When I brought the matter to the notice of the Land Commission, they asked me if I wanted these Receivable Orders withdrawn. I said: "No; I do not want them withdrawn; I am not making any such request; what I want to know is whether there is any statutory authority for the issue of Receivable Orders in such circumstances; and, secondly, were representations made to the Land Commission that the particular Deputy was representing the two co-owners?" The answer to the first question was "no" and the answer to the second question was "yes".

There being no statutory authority and they being issued on the basis of a fraudulent representation, I would urge the Minister that, if he does not do it in public, he should seriously admonish privately the Deputy of his Party who lends himself to that kind of thing. It will have no result, in the collection of annuities or anything else, but the lowering of the prestige and the standard of integrity of the Land Commission down to the level to which Deputy Killilea would like to bring it.

First of all, I welcome the efforts of the Land Commission in the division of estates which are on their hands for quite a long time. I am glad an effort is being made to speed up their division. I heard Deputies, not merely to-day during this Vote but down the years, advocate the fixing up of landless men with land. I have always held that the purpose for which the Land Commission was established was to deal with uneconomic landholders. If landless men are to be fixed up, I am afraid another body will have to be established to do that job. All of us are pretty well aware that the amount of land available for division is very limited. It would never cover more than a very small fraction of the tenants who are on £5, £6 or £7 valuations, or less, at the present time. Therefore, the question of dealing with landless men must be left to some other body. Perhaps that might be done; but I would not like to see the Land Commission deviate from their principal job, that is, the bringing of the tenants on small valuations up as near as possible to an economic standard.
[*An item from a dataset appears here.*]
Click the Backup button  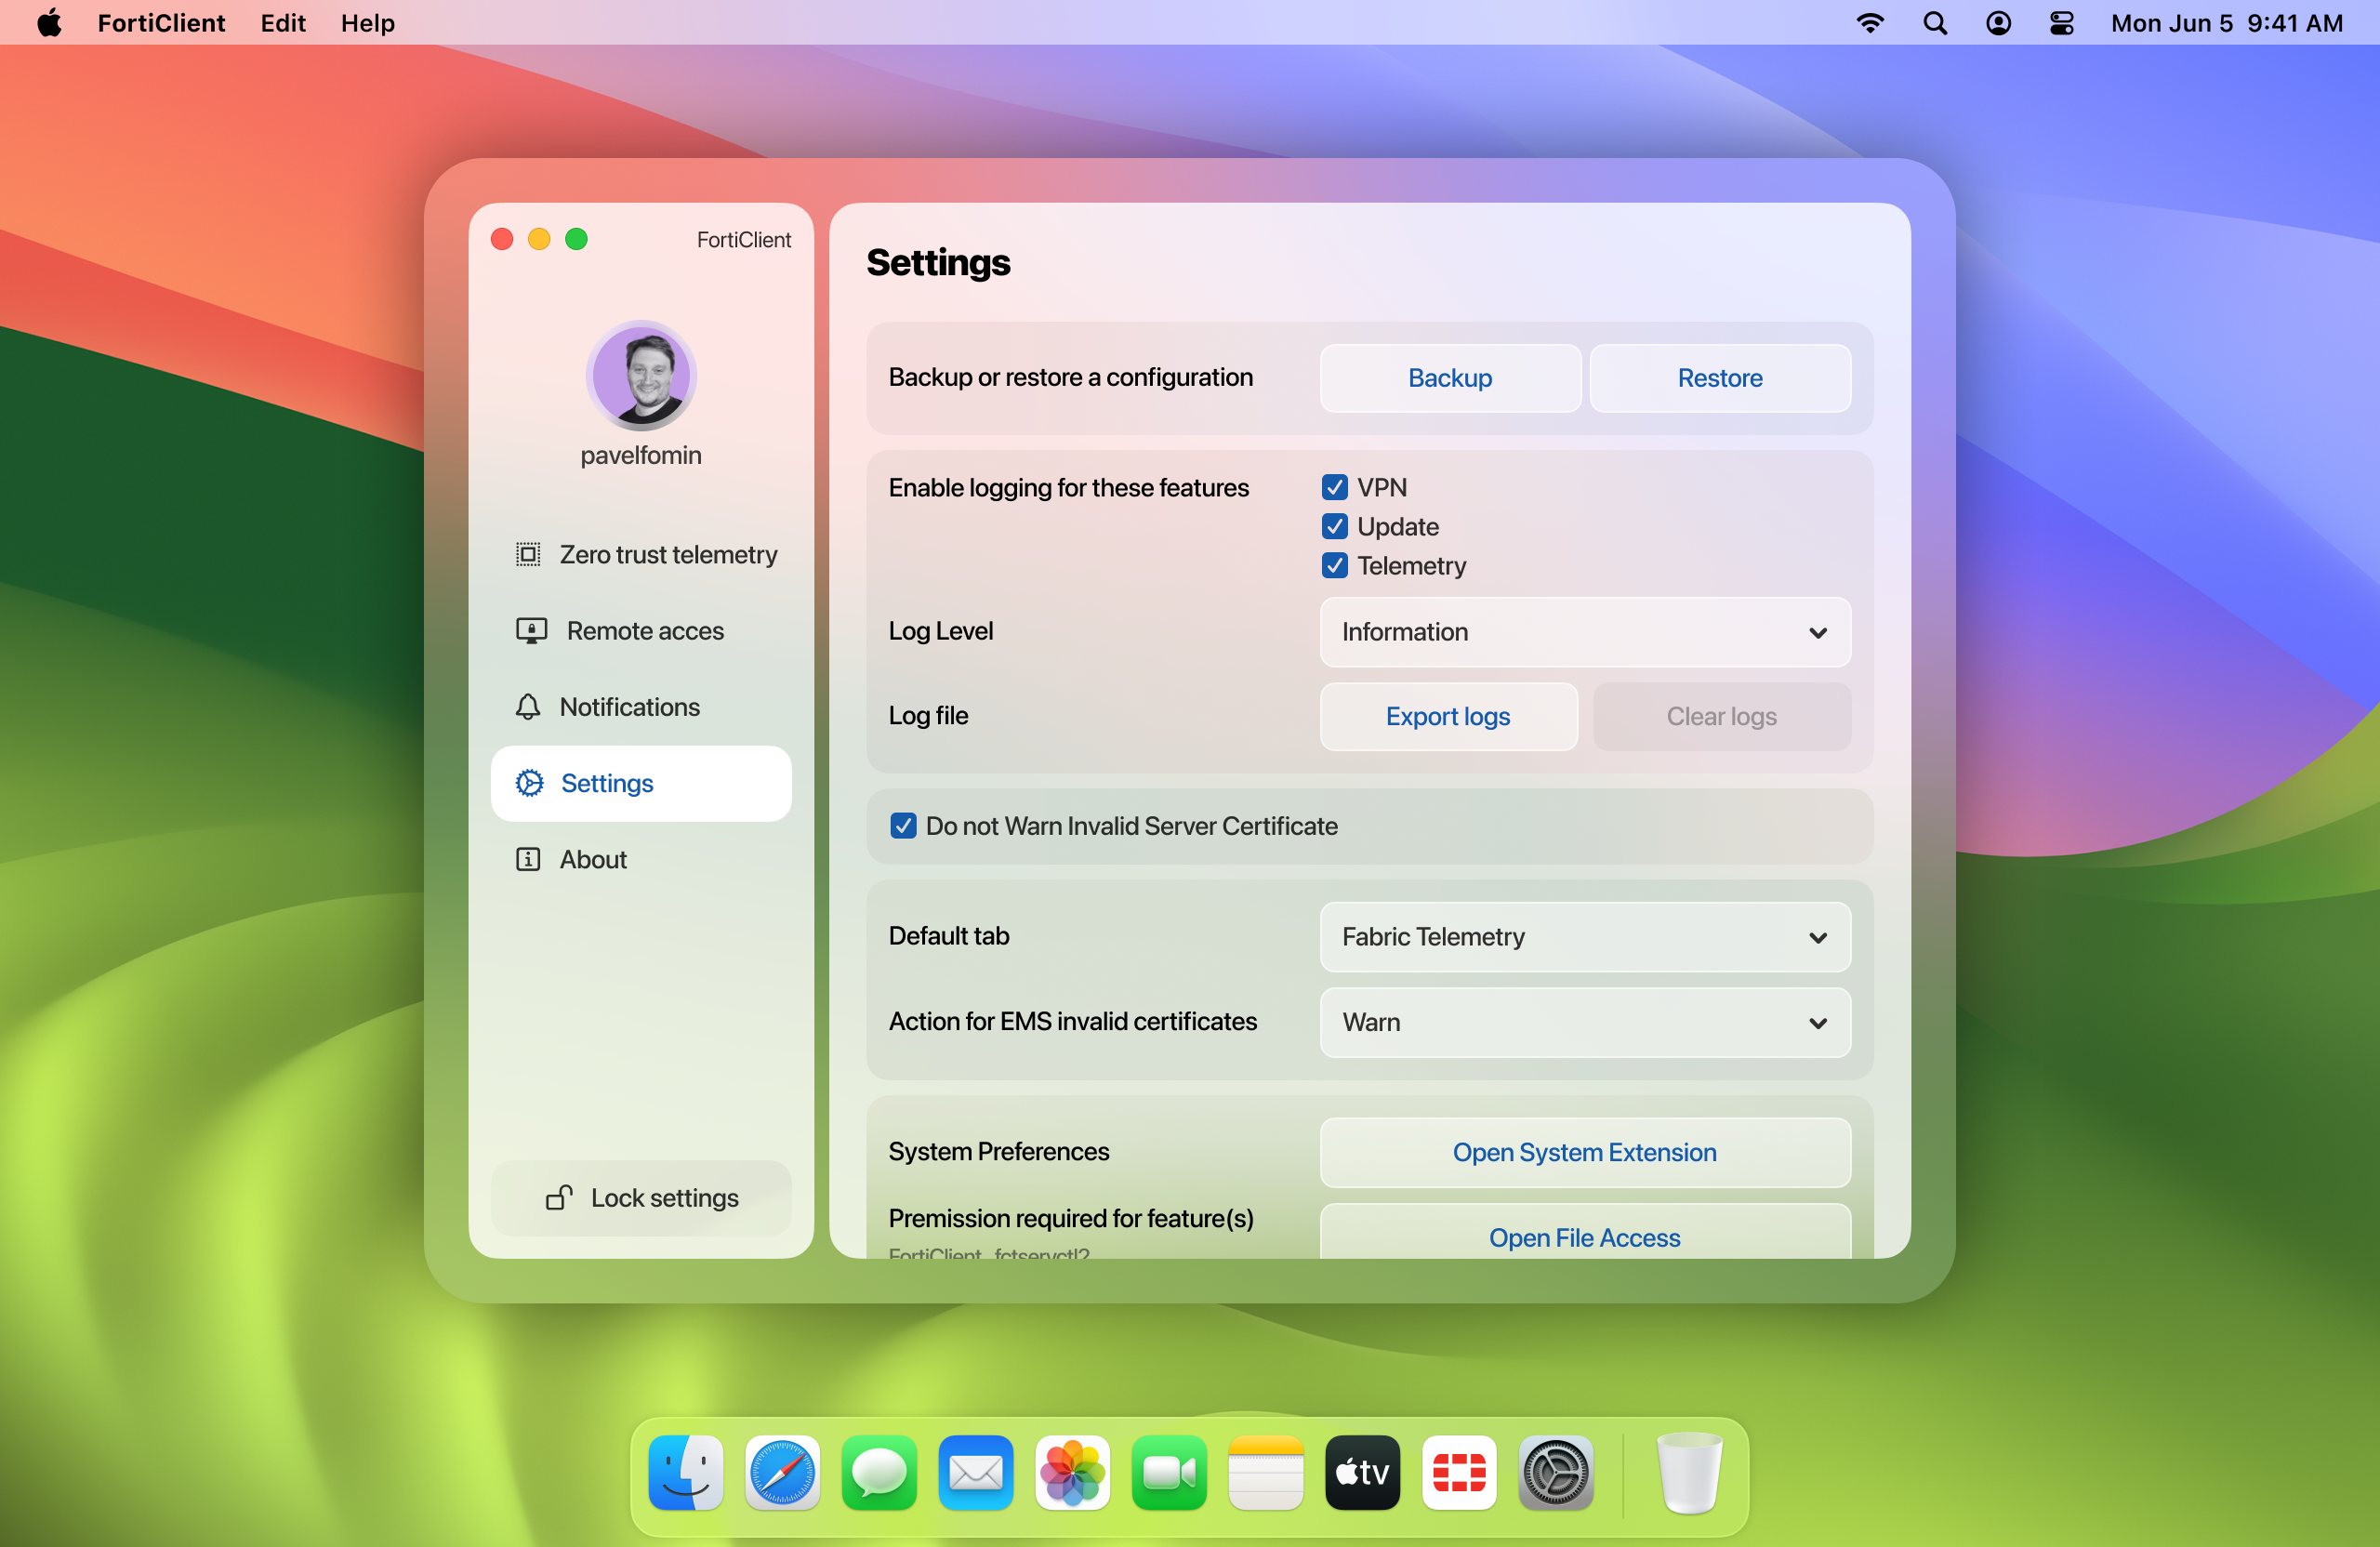point(1449,378)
There is one very strong objection most of us have at present. Where holdings are up for sale and we remind the Land Commission that their acquisition would help to relieve congestion in a locality, the Land Commission ignore our representations and give some type of excuse which is plausible for the moment and so avoid taking over those lands. That course will lead to the moneyed element stepping in and purchasing holding after holding; then they will become ranches again and the Land Commission problem will not be solved for another generation or two. Even now, these estates are tending to become very large again and this question will have to be tackled again at a later stage.

The question of housing is certainly something which requires immediate attention. The houses built by the Land Commission to-day are not nearly as good as the labourers' cottages built by the county councils. It is deplorable to see the types of little bedrooms that have been provided, into which people are asked to go, where there is not accommodation for a man and his wife and one or two children. Everyone knows the small farmers have pretty large families and require a better type of house than that.

In my constituency, there are very large tracts of turbary which we have been pressing the Land Commission for a long time to take over, so as to provide the tenants with turbary. That is not being done and the representations to the Land Commission seem to be useless.

Progress reported; Committee to sit again.